Here is a data packet coming from wireless phone. As you can see that packet include layer 2 tag (VLAN 146) which include CoS (or priority) value for QoS. In this case RTP traffic marked to CoS value 5.
Now, if you considering trusting CoS value for the switch port (Fa 1/0/4) connected to H-REAP all you control traffic marked with default CoS 0 (as no QoS value comes in layer 2). All other tagged vlan traffic will trust CoS value coming in those frames.
On the other hand if you trusting DSCP for Fa 1/0/4, then both management traffic & user traffic will get prioritized based on original packets DSCP value (ignoring AP imposed CoS value for tagged frame).

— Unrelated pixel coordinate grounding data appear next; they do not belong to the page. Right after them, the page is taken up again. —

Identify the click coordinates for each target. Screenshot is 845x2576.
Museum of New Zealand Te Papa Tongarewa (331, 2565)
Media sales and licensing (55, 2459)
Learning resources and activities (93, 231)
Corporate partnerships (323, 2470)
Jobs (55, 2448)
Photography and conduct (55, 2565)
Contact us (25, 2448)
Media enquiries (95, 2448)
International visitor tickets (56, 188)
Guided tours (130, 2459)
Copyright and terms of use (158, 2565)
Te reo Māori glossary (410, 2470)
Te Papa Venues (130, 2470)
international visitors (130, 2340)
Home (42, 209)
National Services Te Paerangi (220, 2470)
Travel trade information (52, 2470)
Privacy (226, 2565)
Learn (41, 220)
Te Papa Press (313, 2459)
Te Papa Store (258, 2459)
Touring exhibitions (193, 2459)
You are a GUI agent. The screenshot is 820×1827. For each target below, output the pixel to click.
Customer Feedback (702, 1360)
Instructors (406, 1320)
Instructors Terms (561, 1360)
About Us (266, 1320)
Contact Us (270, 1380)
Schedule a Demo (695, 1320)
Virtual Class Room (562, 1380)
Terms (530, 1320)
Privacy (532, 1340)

Therefore you have to trust DSCP if you want to provide QoS for ALL traffic coming from H-REAP which include management traffic & user traffic.
R3750(config-if)#do sh run int fa1/0/4
interface FastEthernet1/0/4
switchport trunk encapsulation dot1q
switchport trunk native vlan 50
switchport trunk allowed vlan 50,146
switchport mode trunk
mls qos trust dscp
spanning-tree portfast trunk
Now we will look how a packet capture with different QoS profile (Platinum, Gold, Silver, Bronze). In the above RFC-3580 WLAN QoS profile was set to Platinum. Let’s change it to Silver & see a packet capture. As expected in this time layer 2 CoS value is capped as per the Silver Profile, even though layer 3 DSCP is EF.

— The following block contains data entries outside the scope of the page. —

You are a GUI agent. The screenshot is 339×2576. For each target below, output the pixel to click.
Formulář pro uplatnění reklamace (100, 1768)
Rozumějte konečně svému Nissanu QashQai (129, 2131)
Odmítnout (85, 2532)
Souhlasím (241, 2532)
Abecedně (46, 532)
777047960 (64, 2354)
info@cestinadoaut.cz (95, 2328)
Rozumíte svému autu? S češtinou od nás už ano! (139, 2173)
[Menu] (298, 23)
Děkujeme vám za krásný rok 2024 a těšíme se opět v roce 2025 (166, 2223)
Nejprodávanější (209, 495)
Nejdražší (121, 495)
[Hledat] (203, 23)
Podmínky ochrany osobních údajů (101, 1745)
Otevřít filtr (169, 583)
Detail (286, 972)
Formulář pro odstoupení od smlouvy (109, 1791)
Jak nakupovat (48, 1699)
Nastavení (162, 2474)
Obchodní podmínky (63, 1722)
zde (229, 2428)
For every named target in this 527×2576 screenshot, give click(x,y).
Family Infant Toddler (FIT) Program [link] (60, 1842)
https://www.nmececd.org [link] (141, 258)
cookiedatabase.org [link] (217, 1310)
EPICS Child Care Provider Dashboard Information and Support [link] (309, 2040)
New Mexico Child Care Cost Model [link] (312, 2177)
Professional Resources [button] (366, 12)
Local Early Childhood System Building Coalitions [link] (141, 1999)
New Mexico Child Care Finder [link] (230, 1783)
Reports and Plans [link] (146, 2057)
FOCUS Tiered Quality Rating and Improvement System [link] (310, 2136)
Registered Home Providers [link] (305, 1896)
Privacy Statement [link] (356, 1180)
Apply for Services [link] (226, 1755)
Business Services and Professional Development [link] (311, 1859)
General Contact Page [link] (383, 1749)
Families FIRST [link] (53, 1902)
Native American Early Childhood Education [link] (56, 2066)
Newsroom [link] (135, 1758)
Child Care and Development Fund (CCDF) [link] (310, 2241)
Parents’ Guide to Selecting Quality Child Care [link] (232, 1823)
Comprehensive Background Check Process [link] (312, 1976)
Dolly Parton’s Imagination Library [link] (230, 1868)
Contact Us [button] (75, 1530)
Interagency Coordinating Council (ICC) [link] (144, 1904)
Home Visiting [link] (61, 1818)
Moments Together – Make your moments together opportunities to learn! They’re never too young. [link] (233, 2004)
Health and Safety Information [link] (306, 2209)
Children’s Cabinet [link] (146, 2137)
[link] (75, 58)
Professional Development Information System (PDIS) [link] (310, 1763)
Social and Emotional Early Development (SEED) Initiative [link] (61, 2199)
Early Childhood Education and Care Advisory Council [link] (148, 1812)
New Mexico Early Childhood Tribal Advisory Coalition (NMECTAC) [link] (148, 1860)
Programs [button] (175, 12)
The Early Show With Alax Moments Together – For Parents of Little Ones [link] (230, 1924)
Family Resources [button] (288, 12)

Since we are trusting DSCP packet will get the EF priority irrespective of the layer2 CoS value. So it is very important to understand we cannot keep AP imposed QoS (based on QoS-Profile) preserved in this scenario (trust DSCP) unless you trust CoS on that switch port. If you trust CoS then no way of giving required QoS for management traffic coming from H-REAP(since those are un-tagged).

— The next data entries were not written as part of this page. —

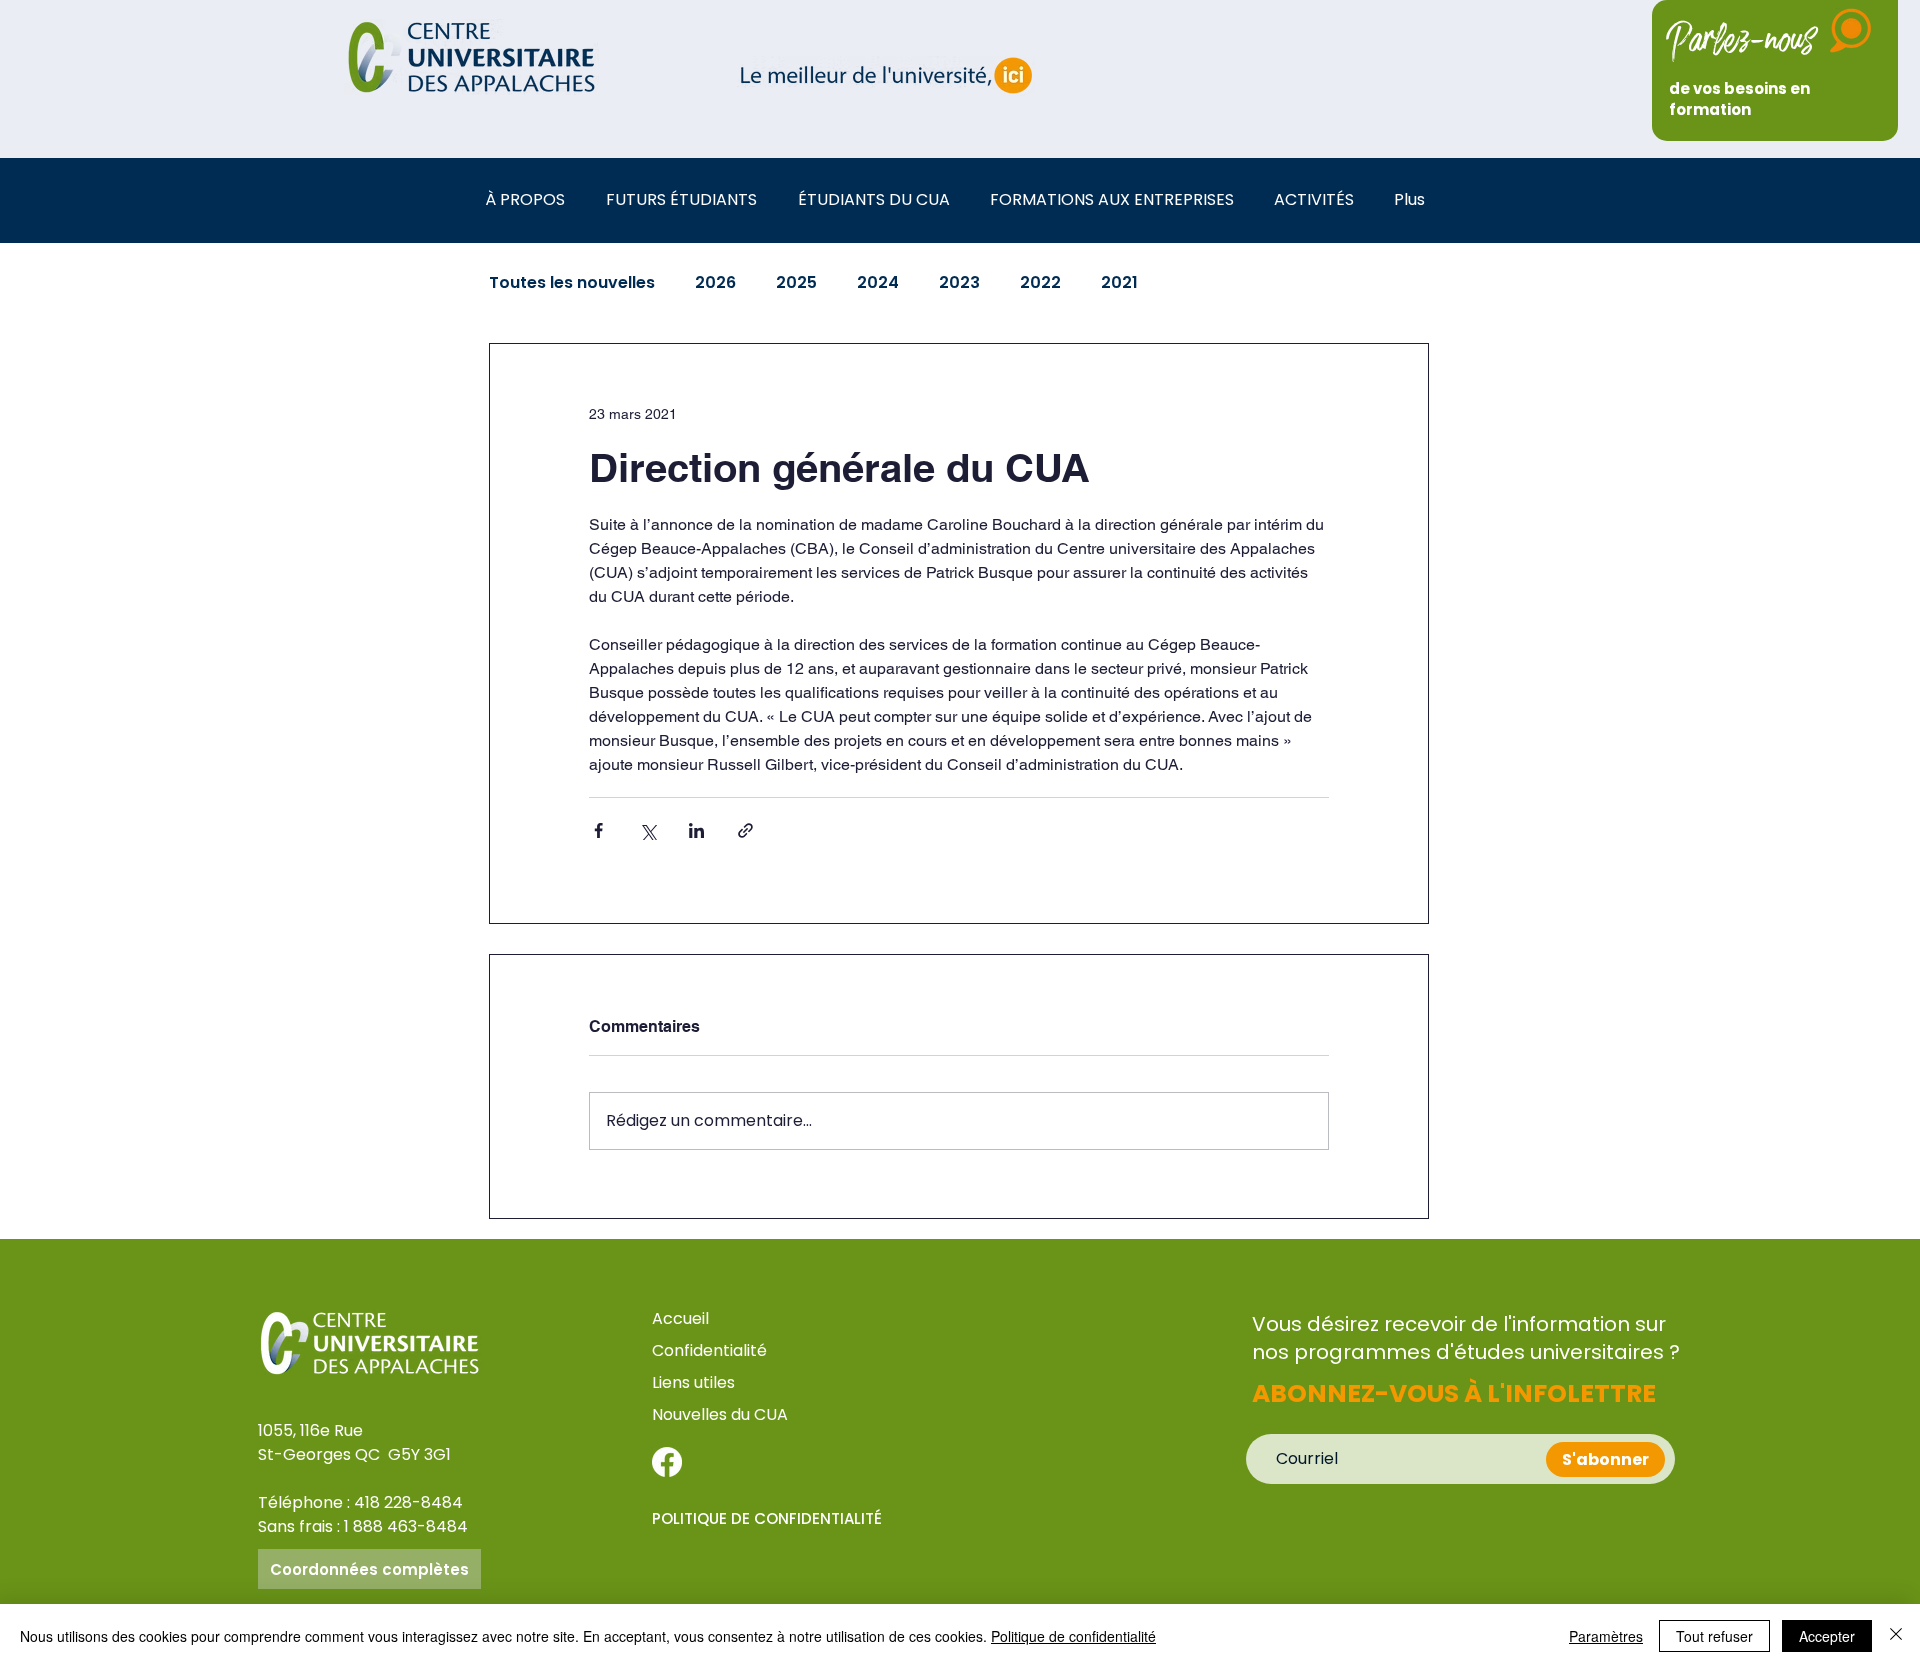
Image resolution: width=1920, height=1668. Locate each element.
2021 (1119, 283)
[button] (530, 199)
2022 (1040, 283)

If you consider H-REAP central switching scenario, still you have to trust DSCP in order to preserve outer CAPWAP information for H-REAP to WLC communication.
So in conclusion what should you trust in H-REAP deployment, answer is IT DEPENDS.
1. If you want to classify ALL traffic (management & user traffic) based on the packet DSCP value then you have to trust DSCP at the switch port. In this case AP imposed QoS (based on WLAN QoS profile value) will be not enforced as switchport is trusting DSCP & not CoS.
2. If you are considering only user traffic & you want to preserve the QoS value impose by AP then you have to trust CoS. In this scenario ONLY user traffic will be classified correctly where 802.1q tag comes with the frame.
Related Posts
1. Understanding Wireless QoS – Part 1
2. Understanding Wireless QoS – Part 2
3. Understanding Wireless QoS – Part 3
4. Understanding Wireless QoS – Part 4
5. Understanding Wireless QoS – Part 5
6. 3750/3560/2960 Wired QoS
7. Who do you trust ? (DSCP or CoS)
8. BYOD with QoS
mrn-cciew 
Reblogged this on ytd2525.
If you hadn’t used the native VLAN though the MGMT traffic would have been tagged and you could have used CoS 🙂
I can’t really see the point in using the native VLAN except where it is actually useful; e.g. – where an interface can’t tag frames or for whatever reason a protocol or piece of software (aIOS seems to fall into this category) has been designed to make use of the native vlan despite being able to tag other frames. It just makes trouble-shooting harder if you only have access to one end of the link and is just another potential issue (ie, someone neglects to configure the native vlan or mis-configures).
Hi Scott,
Thanks for the comment.
In H-REAP deployment AP management should be on native vlan of the trunk (as per the Cisco deployment guide). Therefore we have no choice to use a tagged vlan for that.
It is interesting to test & see what happen if we put H-REAP into a tagged vlan.
Rasika
Happy new year!
When you change the qos profile to silver you get a capped COS value as per silver profile and DSCP EF.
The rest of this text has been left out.